Jones dropped off the nine-minute reel for Corman, confident that its three-part structure would convince him that she could fulfill all of the tropes which make up an exploitation movie. Impressed by her limited budget of just $2,000, Corman granted Jones a mere $200,000 to direct a feature-length version of the script, of which Jones had not read past the first eight pages. With her tight budget as a roadmap, Jones utilized her skills acquired as a film editor and documentary filmmaker to do an intensive rewriting of the script. But, before sitting in the director's chair, Jones underwent acting lessons with blacklisted actor Jeff Corey, a condition of all directors who worked for Corman. The shoot took 38 days across a school and two houses that were all side by side.
None of the original short made it into the final cut of The Slumber Party Massacre, because none of the actors were part of the Screen Actors Guild (SAG). But, as Jones noted, it was not needed.

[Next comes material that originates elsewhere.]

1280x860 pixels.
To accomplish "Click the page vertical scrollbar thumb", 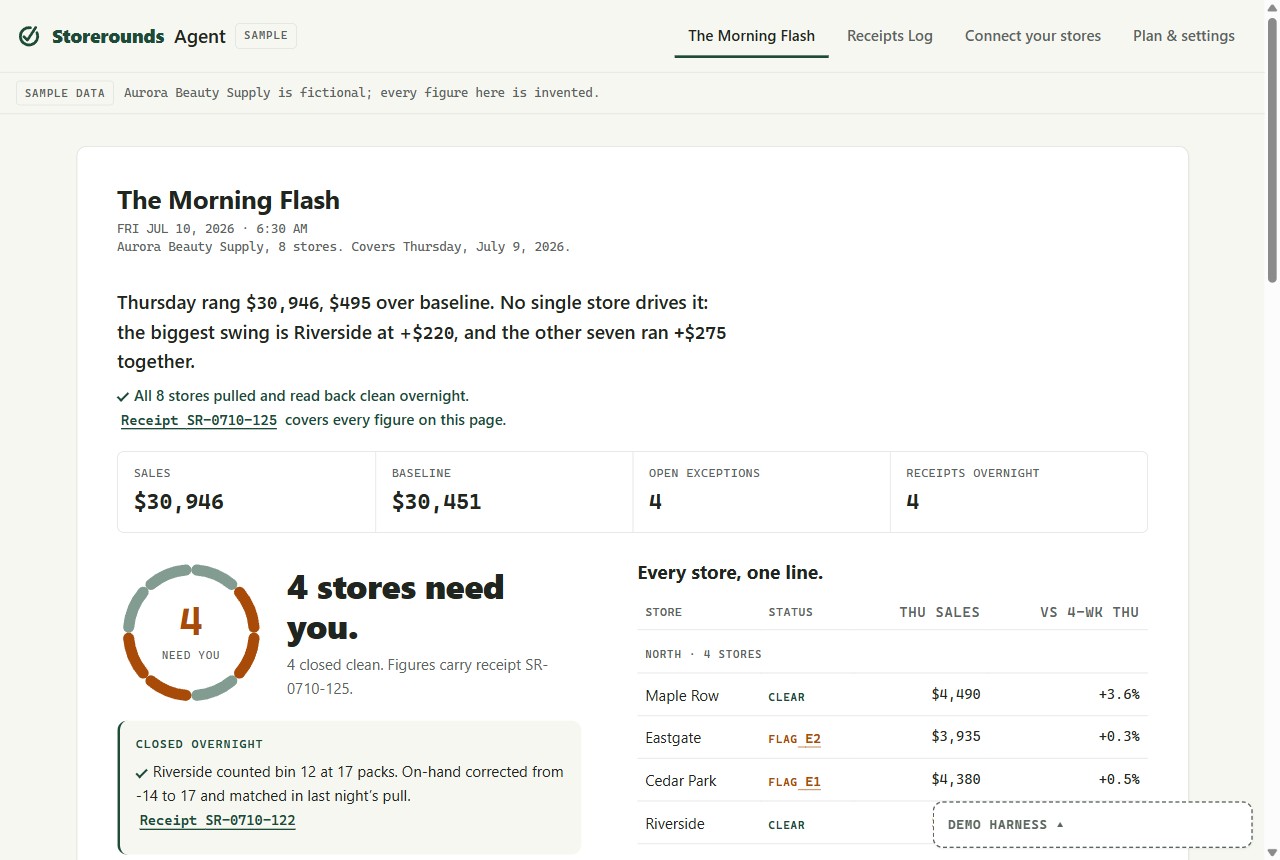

Jones wanted to continue to direct, however, she struggled to find any opportunities because at the time women were not typically allowed to direct films. When pushed by Roger Corman to direct her second feature, yet another exploitation film, Jones convinced Corman to aim for the art house market instead. She insisted, having been a distributor of Truffaut and Fellini films, that Corman had an already impressive art house distribution network. Plus, given the rise of home video in the mid-80s, Jones eventually convinced Corman making a film both in the art house outlet and on home video would make back the money spent. After Jones's spec script for Love Letters impressed Corman, he was on board.